- _WHAT THE TASK REQUIRES_:
Could you write out all the records again, changing "Undo arrow" to "Redo arrow" and leaving everything else as it is? Omit the pictures from your answer.

- _STORED DATA_:
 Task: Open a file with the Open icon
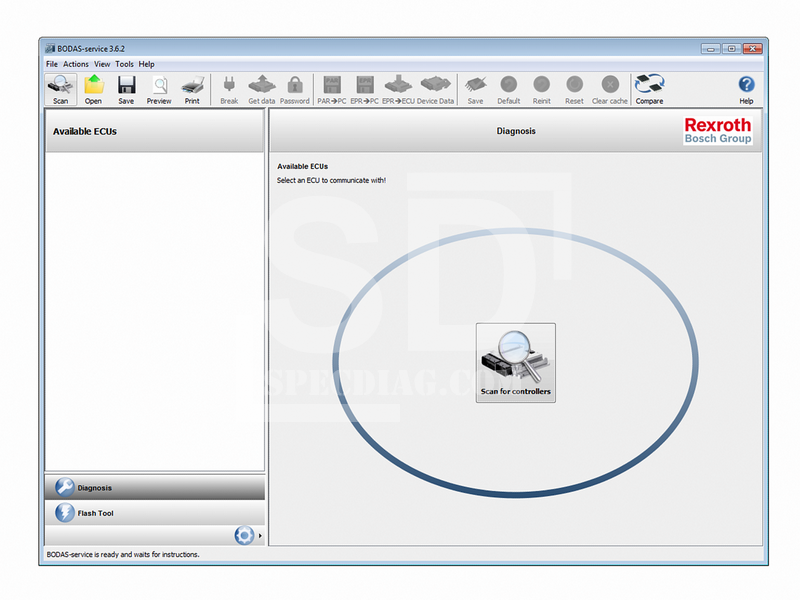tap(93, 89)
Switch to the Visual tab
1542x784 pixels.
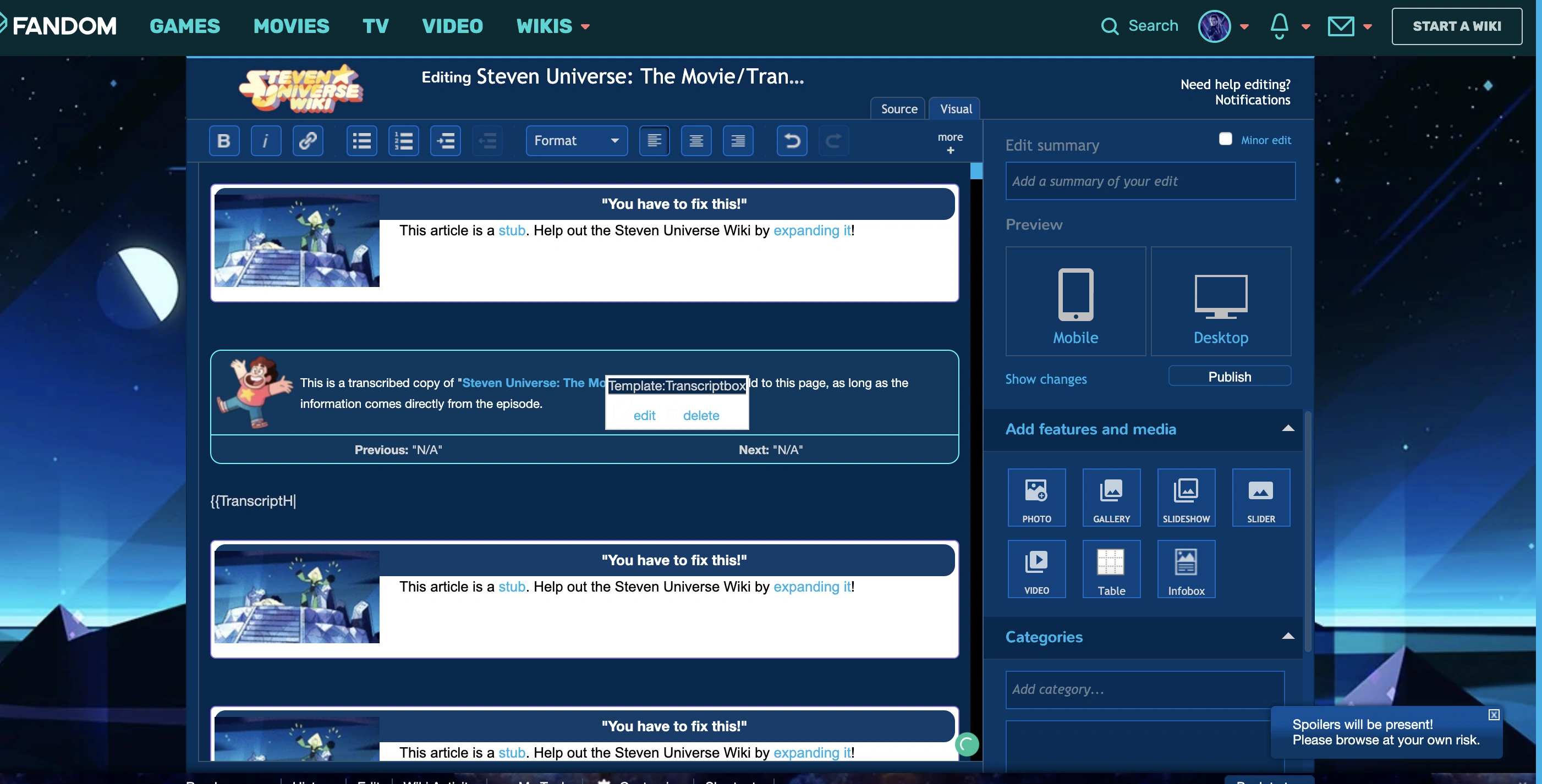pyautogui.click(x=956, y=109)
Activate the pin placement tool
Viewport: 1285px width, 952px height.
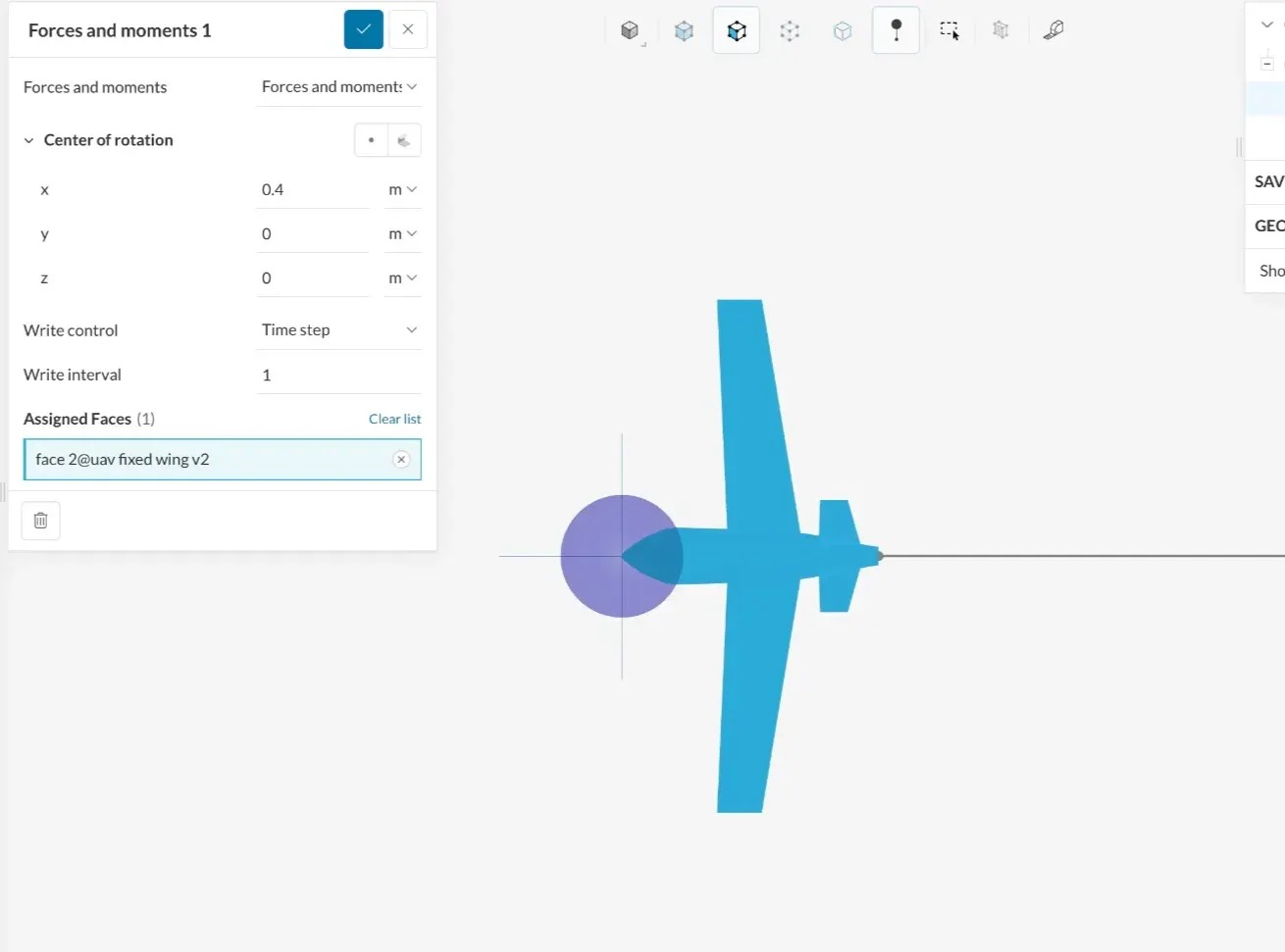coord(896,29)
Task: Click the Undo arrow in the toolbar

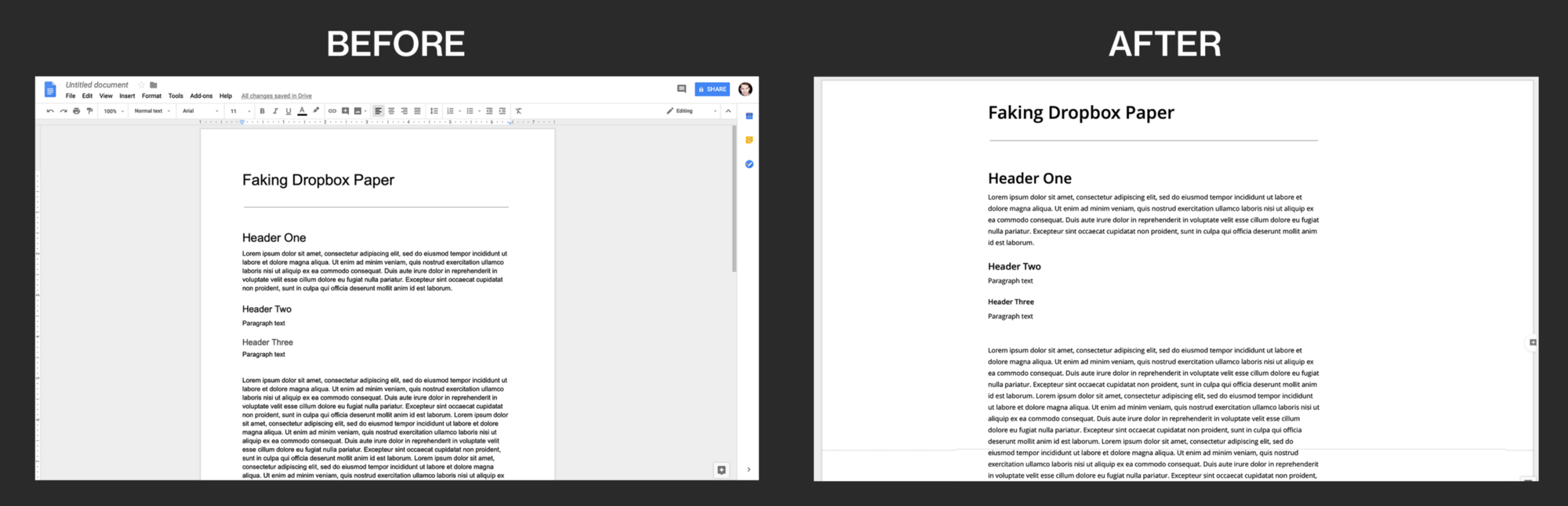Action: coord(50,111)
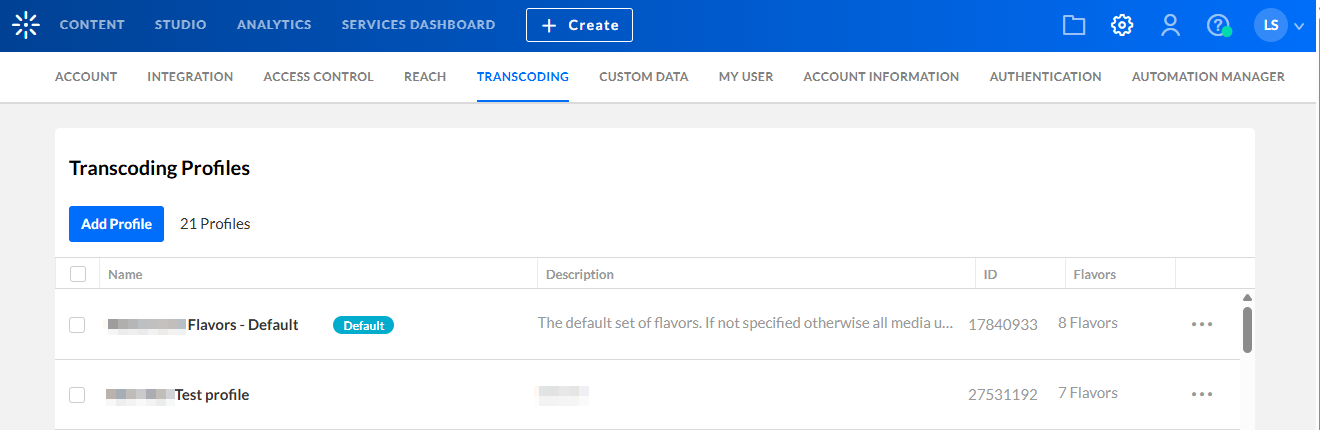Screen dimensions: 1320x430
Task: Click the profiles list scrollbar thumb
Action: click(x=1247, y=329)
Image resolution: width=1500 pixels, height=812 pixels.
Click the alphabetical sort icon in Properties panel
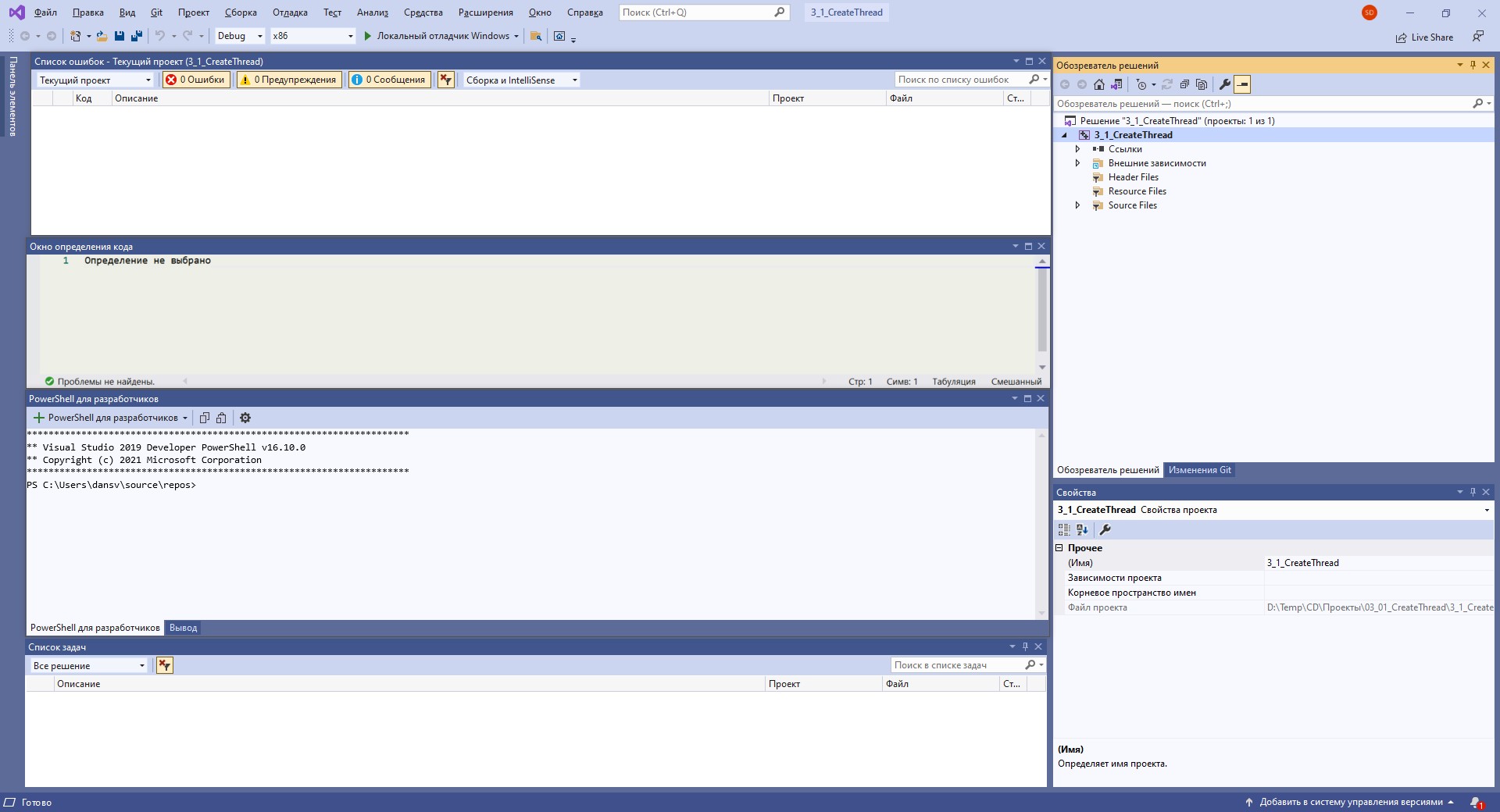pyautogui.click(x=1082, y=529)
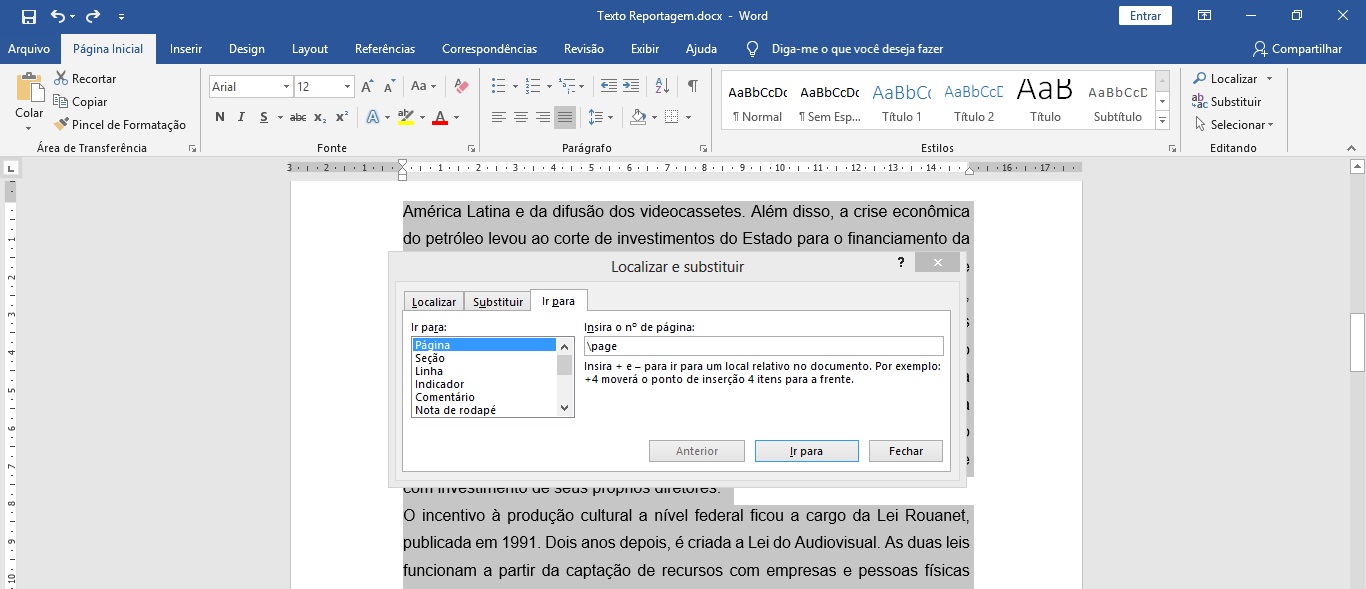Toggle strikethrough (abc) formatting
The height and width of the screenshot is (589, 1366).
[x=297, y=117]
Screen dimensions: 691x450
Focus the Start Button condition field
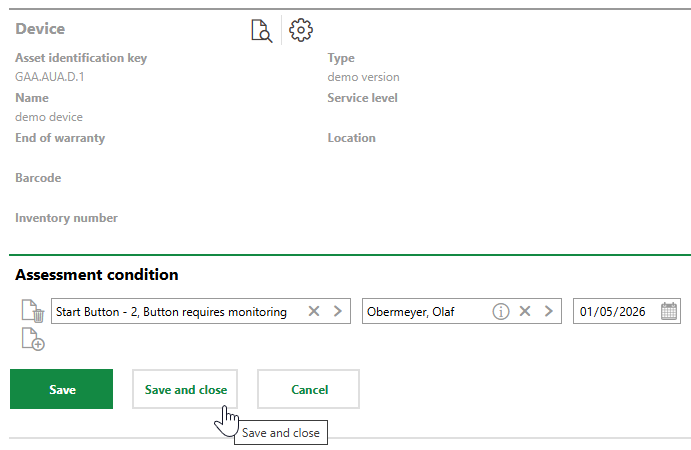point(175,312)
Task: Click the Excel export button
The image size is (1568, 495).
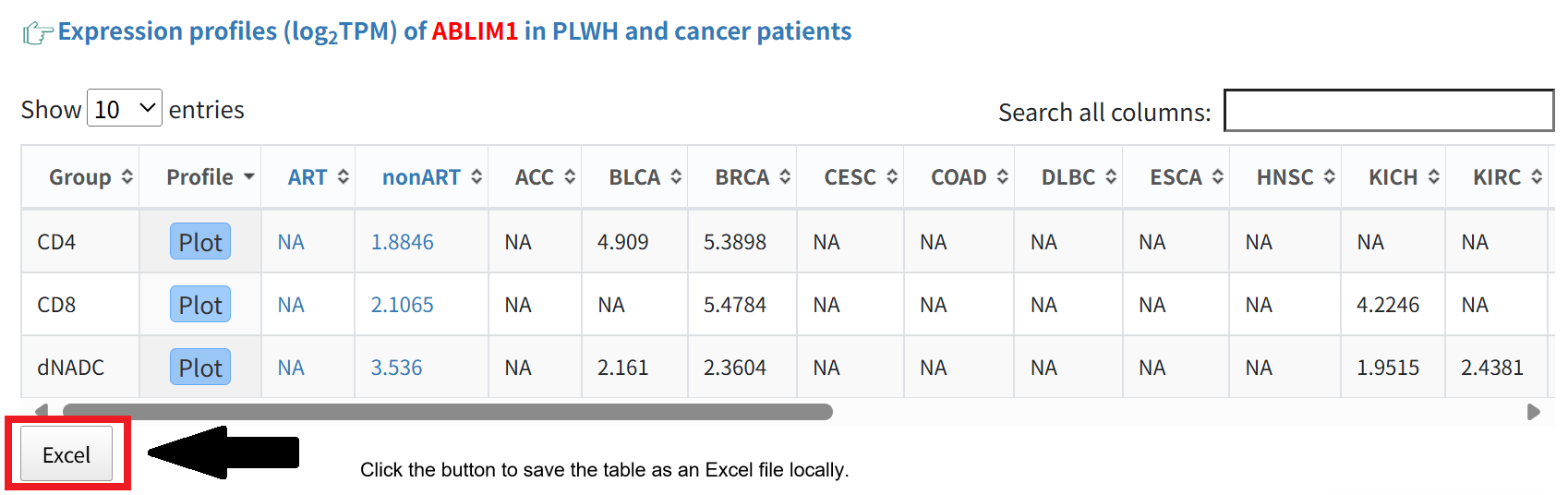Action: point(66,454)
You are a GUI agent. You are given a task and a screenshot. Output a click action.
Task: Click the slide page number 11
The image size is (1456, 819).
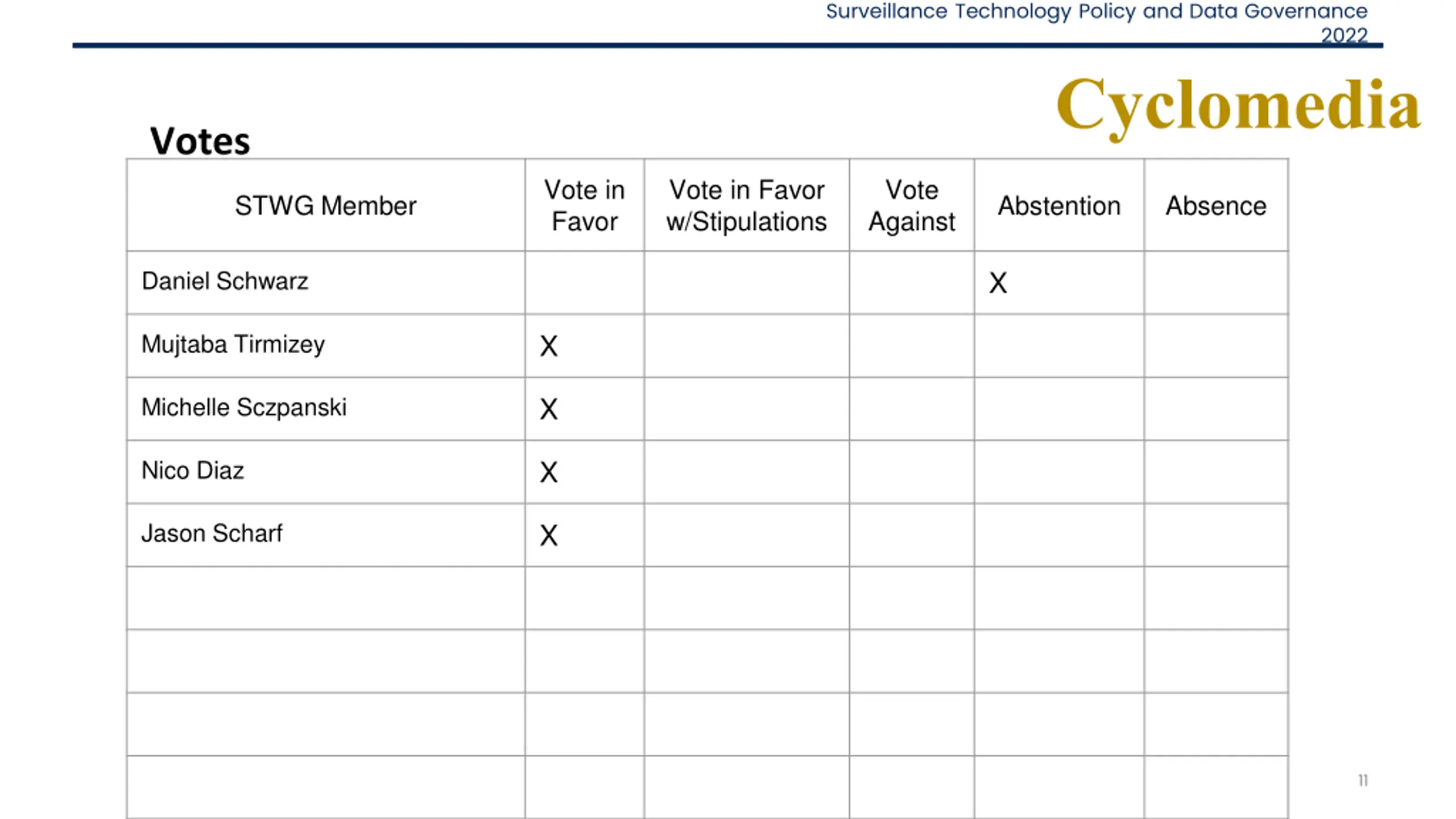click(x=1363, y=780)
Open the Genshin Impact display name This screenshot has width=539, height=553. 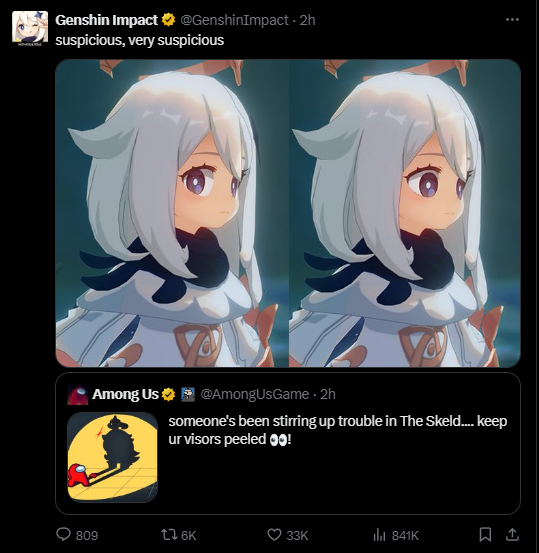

- _SOLUTION TO THE EXERCISE_:
 Task: Open a file with the Open icon
tap(93, 89)
Switch to the Visual tab
1542x784 pixels.
pyautogui.click(x=956, y=109)
Activate the pin placement tool
Viewport: 1285px width, 952px height.
coord(896,29)
Task: Click the Redo arrow in the toolbar

Action: coord(50,111)
Screen dimensions: 1320x430
Task: Click the profiles list scrollbar thumb
Action: click(x=1247, y=329)
Image resolution: width=1500 pixels, height=812 pixels.
Click the alphabetical sort icon in Properties panel
pyautogui.click(x=1082, y=529)
Toggle strikethrough (abc) formatting
The height and width of the screenshot is (589, 1366).
[x=297, y=117]
Screen dimensions: 691x450
Focus the Start Button condition field
point(175,312)
Task: Click the Excel export button
The image size is (1568, 495).
Action: point(66,454)
You are a GUI agent. You are given a task and a screenshot. Output a click action.
Task: Click the slide page number 11
The image size is (1456, 819).
click(x=1363, y=780)
Open the Genshin Impact display name This screenshot has width=539, height=553. 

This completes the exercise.